(Stored data)
╔══

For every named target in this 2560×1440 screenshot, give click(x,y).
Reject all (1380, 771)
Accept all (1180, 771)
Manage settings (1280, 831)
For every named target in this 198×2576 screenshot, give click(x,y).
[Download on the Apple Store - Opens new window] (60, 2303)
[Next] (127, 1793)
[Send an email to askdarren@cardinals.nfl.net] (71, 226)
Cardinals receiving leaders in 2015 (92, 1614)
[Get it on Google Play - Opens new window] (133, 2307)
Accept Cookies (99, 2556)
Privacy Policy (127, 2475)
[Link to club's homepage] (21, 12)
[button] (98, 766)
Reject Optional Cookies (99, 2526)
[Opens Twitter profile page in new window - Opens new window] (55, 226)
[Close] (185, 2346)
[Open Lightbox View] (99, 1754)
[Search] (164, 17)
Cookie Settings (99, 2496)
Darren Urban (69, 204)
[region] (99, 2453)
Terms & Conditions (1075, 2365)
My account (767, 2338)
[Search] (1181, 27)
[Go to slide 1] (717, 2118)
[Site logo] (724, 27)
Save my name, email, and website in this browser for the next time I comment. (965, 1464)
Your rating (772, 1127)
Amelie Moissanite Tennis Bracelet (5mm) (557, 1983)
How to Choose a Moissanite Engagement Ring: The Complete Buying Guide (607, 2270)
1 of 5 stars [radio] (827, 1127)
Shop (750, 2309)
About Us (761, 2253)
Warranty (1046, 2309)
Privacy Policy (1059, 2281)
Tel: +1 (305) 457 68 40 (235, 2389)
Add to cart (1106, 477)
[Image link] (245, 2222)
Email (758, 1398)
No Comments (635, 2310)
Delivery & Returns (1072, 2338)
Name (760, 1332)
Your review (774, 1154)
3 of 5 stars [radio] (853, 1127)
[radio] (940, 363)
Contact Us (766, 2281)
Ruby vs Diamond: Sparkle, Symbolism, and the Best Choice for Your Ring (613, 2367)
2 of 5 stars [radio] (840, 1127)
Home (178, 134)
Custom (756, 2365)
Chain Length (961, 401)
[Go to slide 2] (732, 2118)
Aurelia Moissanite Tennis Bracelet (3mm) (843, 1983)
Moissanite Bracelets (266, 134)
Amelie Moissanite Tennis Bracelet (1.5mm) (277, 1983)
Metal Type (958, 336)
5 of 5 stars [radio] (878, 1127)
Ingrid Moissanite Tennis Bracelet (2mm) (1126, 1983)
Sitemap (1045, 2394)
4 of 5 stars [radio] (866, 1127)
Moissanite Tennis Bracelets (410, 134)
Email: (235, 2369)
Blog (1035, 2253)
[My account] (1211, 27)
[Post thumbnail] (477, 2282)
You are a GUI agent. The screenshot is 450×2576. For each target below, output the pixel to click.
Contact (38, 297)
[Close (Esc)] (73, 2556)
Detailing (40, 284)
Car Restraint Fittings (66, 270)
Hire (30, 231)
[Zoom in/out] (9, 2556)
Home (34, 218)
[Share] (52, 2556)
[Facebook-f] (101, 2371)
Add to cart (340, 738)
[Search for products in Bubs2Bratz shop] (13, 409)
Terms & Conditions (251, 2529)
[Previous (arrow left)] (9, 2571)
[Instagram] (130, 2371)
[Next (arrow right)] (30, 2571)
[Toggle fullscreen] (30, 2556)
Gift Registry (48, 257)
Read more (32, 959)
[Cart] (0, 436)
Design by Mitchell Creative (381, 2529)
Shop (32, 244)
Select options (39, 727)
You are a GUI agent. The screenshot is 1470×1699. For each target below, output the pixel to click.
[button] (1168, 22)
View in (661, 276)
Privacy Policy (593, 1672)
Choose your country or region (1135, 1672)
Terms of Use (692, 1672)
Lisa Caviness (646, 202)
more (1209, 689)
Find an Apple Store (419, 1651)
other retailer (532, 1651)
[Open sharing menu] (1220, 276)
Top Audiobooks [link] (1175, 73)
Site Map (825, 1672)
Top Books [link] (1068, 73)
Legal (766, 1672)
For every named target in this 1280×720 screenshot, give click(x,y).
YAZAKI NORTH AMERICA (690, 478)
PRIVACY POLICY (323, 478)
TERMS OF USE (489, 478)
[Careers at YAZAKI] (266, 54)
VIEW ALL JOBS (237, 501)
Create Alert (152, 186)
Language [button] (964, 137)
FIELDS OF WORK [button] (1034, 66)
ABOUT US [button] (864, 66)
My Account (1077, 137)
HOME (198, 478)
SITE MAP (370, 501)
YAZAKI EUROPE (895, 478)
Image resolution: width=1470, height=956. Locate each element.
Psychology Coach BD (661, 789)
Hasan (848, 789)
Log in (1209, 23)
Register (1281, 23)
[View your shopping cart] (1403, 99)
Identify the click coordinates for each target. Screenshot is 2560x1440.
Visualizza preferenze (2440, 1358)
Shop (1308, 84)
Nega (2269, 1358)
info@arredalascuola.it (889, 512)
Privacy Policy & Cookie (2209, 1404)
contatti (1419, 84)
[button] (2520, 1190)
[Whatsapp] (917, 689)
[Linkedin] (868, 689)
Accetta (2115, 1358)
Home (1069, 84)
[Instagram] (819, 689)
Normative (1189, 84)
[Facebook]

╚══

- WHAT THE TASK REQUIRES:
Would you restate the records word for word?

- WRITTEN SOLUTION:
For every named target in this 2560×1440 screenshot, give click(x,y).
Reject all (1380, 771)
Accept all (1180, 771)
Manage settings (1280, 831)
For every named target in this 198×2576 screenshot, give click(x,y).
[Download on the Apple Store - Opens new window] (60, 2303)
[Next] (127, 1793)
[Send an email to askdarren@cardinals.nfl.net] (71, 226)
Cardinals receiving leaders in 2015 (92, 1614)
[Get it on Google Play - Opens new window] (133, 2307)
Accept Cookies (99, 2556)
Privacy Policy (127, 2475)
[Link to club's homepage] (21, 12)
[button] (98, 766)
Reject Optional Cookies (99, 2526)
[Opens Twitter profile page in new window - Opens new window] (55, 226)
[Close] (185, 2346)
[Open Lightbox View] (99, 1754)
[Search] (164, 17)
Cookie Settings (99, 2496)
Darren Urban (69, 204)
[region] (99, 2453)
Terms & Conditions (1075, 2365)
My account (767, 2338)
[Search] (1181, 27)
[Go to slide 1] (717, 2118)
[Site logo] (724, 27)
Save my name, email, and website in this browser for the next time I comment. (965, 1464)
Your rating (772, 1127)
Amelie Moissanite Tennis Bracelet (5mm) (557, 1983)
How to Choose a Moissanite Engagement Ring: The Complete Buying Guide (607, 2270)
1 of 5 stars [radio] (827, 1127)
Shop (750, 2309)
About Us (761, 2253)
Warranty (1046, 2309)
Privacy Policy (1059, 2281)
Tel: +1 (305) 457 68 40 (235, 2389)
Add to cart (1106, 477)
[Image link] (245, 2222)
Email (758, 1398)
No Comments (635, 2310)
Delivery & Returns (1072, 2338)
Name (760, 1332)
Your review (774, 1154)
3 of 5 stars [radio] (853, 1127)
[radio] (940, 363)
Contact Us (766, 2281)
Ruby vs Diamond: Sparkle, Symbolism, and the Best Choice for Your Ring (613, 2367)
2 of 5 stars [radio] (840, 1127)
Home (178, 134)
Custom (756, 2365)
Chain Length (961, 401)
[Go to slide 2] (732, 2118)
Aurelia Moissanite Tennis Bracelet (3mm) (843, 1983)
Moissanite Bracelets (266, 134)
Amelie Moissanite Tennis Bracelet (1.5mm) (277, 1983)
Metal Type (958, 336)
5 of 5 stars [radio] (878, 1127)
Ingrid Moissanite Tennis Bracelet (2mm) (1126, 1983)
Sitemap (1045, 2394)
4 of 5 stars [radio] (866, 1127)
Moissanite Tennis Bracelets (410, 134)
Email: (235, 2369)
Blog (1035, 2253)
[My account] (1211, 27)
[Post thumbnail] (477, 2282)
You are a GUI agent. The screenshot is 450×2576. For each target below, output the pixel to click.
Contact (38, 297)
[Close (Esc)] (73, 2556)
Detailing (40, 284)
Car Restraint Fittings (66, 270)
Hire (30, 231)
[Zoom in/out] (9, 2556)
Home (34, 218)
[Share] (52, 2556)
[Facebook-f] (101, 2371)
Add to cart (340, 738)
[Search for products in Bubs2Bratz shop] (13, 409)
Terms & Conditions (251, 2529)
[Previous (arrow left)] (9, 2571)
[Instagram] (130, 2371)
[Next (arrow right)] (30, 2571)
[Toggle fullscreen] (30, 2556)
Gift Registry (48, 257)
Read more (32, 959)
[Cart] (0, 436)
Design by Mitchell Creative (381, 2529)
Shop (32, 244)
Select options (39, 727)
You are a GUI agent. The screenshot is 1470×1699. For each target below, output the pixel to click.
[button] (1168, 22)
View in (661, 276)
Privacy Policy (593, 1672)
Choose your country or region (1135, 1672)
Terms of Use (692, 1672)
Lisa Caviness (646, 202)
more (1209, 689)
Find an Apple Store (419, 1651)
other retailer (532, 1651)
[Open sharing menu] (1220, 276)
Top Audiobooks [link] (1175, 73)
Site Map (825, 1672)
Top Books [link] (1068, 73)
Legal (766, 1672)
For every named target in this 1280×720 screenshot, give click(x,y).
YAZAKI NORTH AMERICA (690, 478)
PRIVACY POLICY (323, 478)
TERMS OF USE (489, 478)
[Careers at YAZAKI] (266, 54)
VIEW ALL JOBS (237, 501)
Create Alert (152, 186)
Language [button] (964, 137)
FIELDS OF WORK [button] (1034, 66)
ABOUT US [button] (864, 66)
My Account (1077, 137)
HOME (198, 478)
SITE MAP (370, 501)
YAZAKI EUROPE (895, 478)
Image resolution: width=1470, height=956. Locate each element.
Psychology Coach BD (661, 789)
Hasan (848, 789)
Log in (1209, 23)
Register (1281, 23)
[View your shopping cart] (1403, 99)
Identify the click coordinates for each target. Screenshot is 2560x1440.
Visualizza preferenze (2440, 1358)
Shop (1308, 84)
Nega (2269, 1358)
info@arredalascuola.it (889, 512)
Privacy Policy & Cookie (2209, 1404)
contatti (1419, 84)
[button] (2520, 1190)
[Whatsapp] (917, 689)
[Linkedin] (868, 689)
Accetta (2115, 1358)
Home (1069, 84)
[Instagram] (819, 689)
Normative (1189, 84)
[Facebook]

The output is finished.